I have just finished reading Anouk Markovits' English language debut - I Am Forbidden. The book traces the history of two girls - Mila and Atara - born into the ultra-Orthdox and virulently anti-Zionist Satmar community in Transylvania before the Second World War.
The Holocaust wiped out much of Transylvania's once substantial Jewish presence and both girls suffer losses during this period.There is reference to Rebbe (Rabbi) Yoel Teitelbaum - a real historical figure who excommunicated anyone with Zionist leanings or even who had contact with any Zionist supporters, yet took a place on the controversial "Kasztner train" that rescued over 1,600 Hungarian Jews from Eichmann's hands, first of all by having them sent to Bergen-Belsen and keeping them away from the other prisoners and then transferring them to Switzerland where they were freed.
Reszo Kasztner was a committed Hungarian Zionist and depending on your view, risked his life to save as many Jews as he possibly could in impossible circumstances and making terrible choices to do so. Anouk's book makes great play of choices, including choices to be truthful or not, to live or not and to stay in the Satmar community or not. Both girls struggle with their own choices as they grow into adulthood and take different paths.
Mila cannot shake off her childhood memory of seeing her mother run towards the Satmar Rebbe as he sat on the edge of an open carriage on the Kasztner train and seeing her shot down and killed before she could reach him. As she grows up she is told the Satmar story that Kasztner was not responsible for rescuing the Rebbe, rather that Hashem was responsible. This also mirrors history when in the 1950's Kasztner took a court case after being accused of collaborating with Eichmann, of making money from his rescue scheme and of only helping Zionist supporters. The accusations were found to be untrue but the slur led to Kasztner being assassinated in Tel Aviv. It is believed he had asked the Satmar Rebbe to testify on his behalf during the trial, but Teitelbaum refused saying that only God had helped him.
Markovits herself is from a Satmar community but left rather than agree to a marriage that she did not want. Born in Paris, she now lives in New York, has published two books and secured a BSc, an MA (architecture)and a PhD (Romance studies)! She gives interesting insights into a little known world, including some of the rules governing relationships between husband and wife, rules of purity and ideas about how much religious learning is suitable for women and girls. Although she left the community, she stills writes with some affection for the individuals and particularly for the women characters who strive to keep the rules as well as to ensure their families are happy and healthy. There is even some sympathy for Mila's husband, Josef who when finding a terrible truth about his daughter cannot bring himself to denounce her and carries a hard secret to his death - despite the shocking denouement which is not revealed until almost the last page!

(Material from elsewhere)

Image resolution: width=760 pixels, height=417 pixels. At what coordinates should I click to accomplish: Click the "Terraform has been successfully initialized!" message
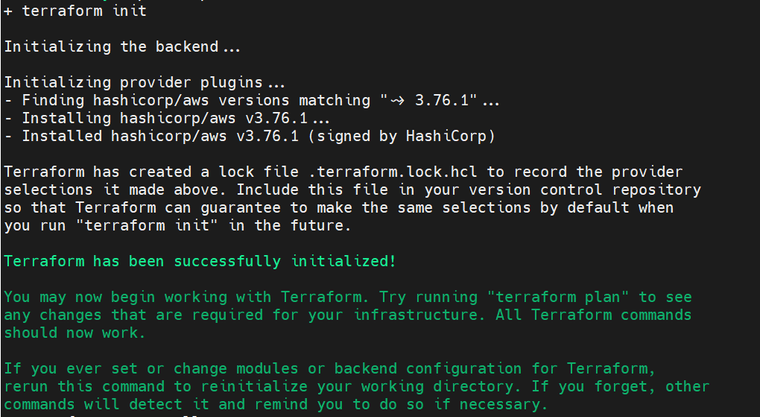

The story moves quickly and is extremely engaging despite the unfamiliarity of the world it inhabits. I covered the just under 300 pages in two sittings, not wanting to put it down and not wanting it to end. The reader is drawn into this "otherness" which deliberately separates itself from the rest of the world as well as from other Jews. Indeed Satmarim deny the Jewishness of Jews who do not subscribe to their view of the world.
If anyone from London's Jewish Book Week is reading this, please book Anouk Markovits NOW for next year's event and continue the tradition of giving us access to great contemporary (and translated) French writers. My book of the year so far.